begin Text segment

3) How could the Latin Church develop greater openness to the spiritual, theological, and liturgical traditions of the Eastern Catholic Churches?

4) How can the Oriental Catholic Churches in diaspora preserve their identity and be recognised as more than just ethnic communities?

5) Some Churches live in very precarious situations. How can the other Churches take on their suffering and provide for their needs, putting into practice the teachings of the Apostle Paul who asked the communities in Greece to generously support the Church of Jerusalem: “Let your abundance make up for their neediness, so that their abundance may also make up for your neediness, and so that there may be equality” (2 Cor 8:14)? What role can global institutions and those of the Holy See dedicated to the service of charity play in this regard?

6) How can we take into account and value the contributions and experiences of the local Churches in the teaching of the Magisterium and ecclesiastical norms at the universal level?

7) In an increasingly globalised and interconnected world, how to develop the fabric of relations between local Churches of the same region and also of different continents? How can increasing human mobility and thus the presence of migrant communities become an opportunity for building links between Churches and exchanging gifts? How can tensions and misunderstandings that may arise between believers of different cultures and traditions be handled constructively?

8) How can the Church’s global institutions, starting with those reporting to the Holy See and the Dicasteries of the Roman Curia, foster the circulation of gifts between the Churches?

9) How can the exchange of experiences and gifts be made active and fruitful not only between the different local Churches, but also between the different vocations, charisms and spiritualities within the People of God, including institutes of consecrated life and societies of apostolic life, lay associations and movements, and new communities? How is it possible to ensure the participation of communities of contemplative life in this exchange?

B 1.4 How can a synodal Church fulfil its mission through a renewed ecumenical commitment?

“The path of synodality, which the Catholic Church is on, is and must be ecumenical, just as the ecumenical path is synodal”[11]. Synodality is a common challenge that concerns all believers in Christ, just as ecumenism is first and foremost a common path (syn-odos) travelled together with other Christians. Synodality and ecumenism are two paths to walk together, with a common goal: a better Christian witness. This can take the form of coexistence in an “ecumenism of life” at different levels, including through inter-Church marriages, and also through the ultimate act of giving one’s life as a witness to faith in Christ in the ecumenism of martyrdom.

end Text segment
begin Data extract

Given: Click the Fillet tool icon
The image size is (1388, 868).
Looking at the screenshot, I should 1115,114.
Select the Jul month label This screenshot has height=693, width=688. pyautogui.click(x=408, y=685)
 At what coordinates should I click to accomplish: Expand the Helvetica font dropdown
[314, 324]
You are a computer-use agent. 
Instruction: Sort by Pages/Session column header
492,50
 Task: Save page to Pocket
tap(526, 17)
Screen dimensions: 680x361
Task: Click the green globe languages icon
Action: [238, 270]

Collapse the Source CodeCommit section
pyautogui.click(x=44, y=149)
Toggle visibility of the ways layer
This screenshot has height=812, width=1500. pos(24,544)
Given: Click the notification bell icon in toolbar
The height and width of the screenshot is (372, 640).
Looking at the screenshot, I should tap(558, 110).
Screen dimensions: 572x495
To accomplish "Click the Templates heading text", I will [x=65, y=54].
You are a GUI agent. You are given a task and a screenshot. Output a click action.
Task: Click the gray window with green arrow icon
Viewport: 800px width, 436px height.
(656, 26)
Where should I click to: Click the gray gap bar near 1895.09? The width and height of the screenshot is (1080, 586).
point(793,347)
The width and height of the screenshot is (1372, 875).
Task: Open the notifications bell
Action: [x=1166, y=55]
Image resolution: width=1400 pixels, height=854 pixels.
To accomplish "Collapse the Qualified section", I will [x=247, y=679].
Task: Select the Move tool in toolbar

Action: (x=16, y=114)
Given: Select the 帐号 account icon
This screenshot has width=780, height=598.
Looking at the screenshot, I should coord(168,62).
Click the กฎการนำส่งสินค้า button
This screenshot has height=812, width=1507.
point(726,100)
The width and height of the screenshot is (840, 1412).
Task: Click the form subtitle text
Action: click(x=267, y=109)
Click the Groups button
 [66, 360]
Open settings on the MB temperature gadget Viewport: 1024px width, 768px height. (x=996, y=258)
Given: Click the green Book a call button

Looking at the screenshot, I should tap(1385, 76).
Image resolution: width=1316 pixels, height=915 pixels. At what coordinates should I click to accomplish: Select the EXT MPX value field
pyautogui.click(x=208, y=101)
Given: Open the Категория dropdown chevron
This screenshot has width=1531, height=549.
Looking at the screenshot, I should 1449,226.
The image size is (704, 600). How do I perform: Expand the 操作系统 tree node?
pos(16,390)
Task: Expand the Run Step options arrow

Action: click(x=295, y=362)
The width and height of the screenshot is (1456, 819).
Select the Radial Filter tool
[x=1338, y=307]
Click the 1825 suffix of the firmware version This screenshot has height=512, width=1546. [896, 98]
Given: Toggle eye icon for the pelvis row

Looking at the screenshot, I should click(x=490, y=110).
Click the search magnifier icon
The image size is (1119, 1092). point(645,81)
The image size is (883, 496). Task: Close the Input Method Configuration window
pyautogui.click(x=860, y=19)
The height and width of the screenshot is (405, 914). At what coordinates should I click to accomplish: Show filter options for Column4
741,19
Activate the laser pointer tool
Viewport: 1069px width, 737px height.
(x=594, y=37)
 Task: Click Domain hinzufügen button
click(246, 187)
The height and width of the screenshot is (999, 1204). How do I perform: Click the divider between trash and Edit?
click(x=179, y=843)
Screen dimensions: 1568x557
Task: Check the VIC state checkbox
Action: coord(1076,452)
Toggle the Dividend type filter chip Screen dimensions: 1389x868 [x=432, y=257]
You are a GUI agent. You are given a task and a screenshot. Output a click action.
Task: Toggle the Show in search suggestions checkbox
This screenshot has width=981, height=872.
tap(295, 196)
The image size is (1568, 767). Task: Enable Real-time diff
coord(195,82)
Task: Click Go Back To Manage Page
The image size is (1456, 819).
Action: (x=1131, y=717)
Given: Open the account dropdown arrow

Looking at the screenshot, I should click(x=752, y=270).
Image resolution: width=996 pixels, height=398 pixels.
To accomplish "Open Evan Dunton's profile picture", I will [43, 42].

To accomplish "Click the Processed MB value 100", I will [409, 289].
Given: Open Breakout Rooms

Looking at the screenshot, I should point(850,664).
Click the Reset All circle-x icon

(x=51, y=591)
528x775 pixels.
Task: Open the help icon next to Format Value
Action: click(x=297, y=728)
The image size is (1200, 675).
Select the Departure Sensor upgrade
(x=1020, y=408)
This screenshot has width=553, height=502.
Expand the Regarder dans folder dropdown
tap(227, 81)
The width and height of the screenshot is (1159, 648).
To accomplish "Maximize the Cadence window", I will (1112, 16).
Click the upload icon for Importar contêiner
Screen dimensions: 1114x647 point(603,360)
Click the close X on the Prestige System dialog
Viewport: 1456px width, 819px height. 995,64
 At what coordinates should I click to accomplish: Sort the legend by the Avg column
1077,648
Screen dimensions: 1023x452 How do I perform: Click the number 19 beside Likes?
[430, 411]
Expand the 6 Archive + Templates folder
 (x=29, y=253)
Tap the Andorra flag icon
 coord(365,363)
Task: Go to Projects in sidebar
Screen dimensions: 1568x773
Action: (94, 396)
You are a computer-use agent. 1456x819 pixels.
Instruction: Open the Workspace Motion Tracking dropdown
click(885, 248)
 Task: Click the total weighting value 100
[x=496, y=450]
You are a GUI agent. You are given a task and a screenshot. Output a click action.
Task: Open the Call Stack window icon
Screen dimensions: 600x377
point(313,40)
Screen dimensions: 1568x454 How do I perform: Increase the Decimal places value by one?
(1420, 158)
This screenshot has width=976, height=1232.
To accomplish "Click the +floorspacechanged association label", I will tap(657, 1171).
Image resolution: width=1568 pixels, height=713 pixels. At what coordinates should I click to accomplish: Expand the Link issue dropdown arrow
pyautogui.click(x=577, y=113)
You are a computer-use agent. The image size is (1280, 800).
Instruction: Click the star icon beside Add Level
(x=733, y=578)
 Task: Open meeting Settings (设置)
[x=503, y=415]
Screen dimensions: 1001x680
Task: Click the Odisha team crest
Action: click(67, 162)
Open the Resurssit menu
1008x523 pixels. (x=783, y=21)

end Data extract

**Exercise tasks**
1. In the listing, revise the lines beginning at the one that contains "Tap the Andorra flag icon" and stopping after the one that contains "(1420, 158)": replace "Screen dimensions" with "Screen size" and leave all else unchanged.
2. Write the next part of the text on synodality and ecumenism, picking up right after its final sentence.

**Per-task outputs**
1.
Tap the Andorra flag icon
 coord(365,363)
Task: Go to Projects in sidebar
Screen size: 1568x773
Action: (94, 396)
You are a computer-use agent. 1456x819 pixels.
Instruction: Open the Workspace Motion Tracking dropdown
click(885, 248)
 Task: Click the total weighting value 100
[x=496, y=450]
You are a GUI agent. You are given a task and a screenshot. Output a click action.
Task: Open the Call Stack window icon
Screen size: 600x377
point(313,40)
Screen size: 1568x454 How do I perform: Increase the Decimal places value by one?
(1420, 158)

2.
There are several ecumenical implications of the commitment to build a synodal Church:

a) Through one Baptism all Christians participate in the sensus fidei (supernatural sense of the faith; cf. LG 12), which is why in a synodal Church all the Baptised must be listened to attentively;

b) The ecumenical journey is an “exchange of gifts” and one of the gifts that Catholics can receive from other Christians is precisely their synodal experience (cf. EG 246). The rediscovery of synodality as a constitutive dimension of the Church is one fruit of ecumenical dialogue, especially with the Orthodox;

c) The ecumenical movement as a laboratory of synodality. In particular the methodology of dialogue and consensus-building experienced at various levels in the ecumenical movement could be a source of inspiration;

d) Synodality is part of the “continuous reform” of the Church, as it is principally through its internal reform, in which synodality plays an essential role, that the Catholic Church draws closer to other Christians (UR 4.6);

e) There is a reciprocal relationship between the synodal ordering of the Catholic Church and the credibility of its ecumenical commitment;

f) A certain synodality between the Churches is experienced whenever Christians from different communities come together in the name of Jesus Christ for common prayer, action and common witness, as well as regular consultations and participation in each other's synodal processes.

All the Final Documents of the Continental Assemblies highlight the close relationship between synodality and ecumenism, and some devote entire chapters to it. Indeed, both synodality and ecumenism are rooted in the baptismal dignity of the entire People of God. Together they invite renewed commitment to the vision of a missionary synodal Church. They are processes of listening and dialogue and invite us to grow in a communion that is not uniformity but unity in legitimate diversity. They highlight the need for a spirit of co-responsibility, since our decisions and actions at different levels affect all members of the Body of Christ. They are spiritual processes of repentance, forgiveness and reconciliation in a dialogue of conversion that can lead to a healing of memory.

Question for discernment

How can the experience and fruits of the ecumenical journey help to build a more synodal Catholic Church; how can synodality help the Catholic Church to better respond to Jesus’ prayer: “that they may all be one ... that the world may believe” (Jn 17:21)?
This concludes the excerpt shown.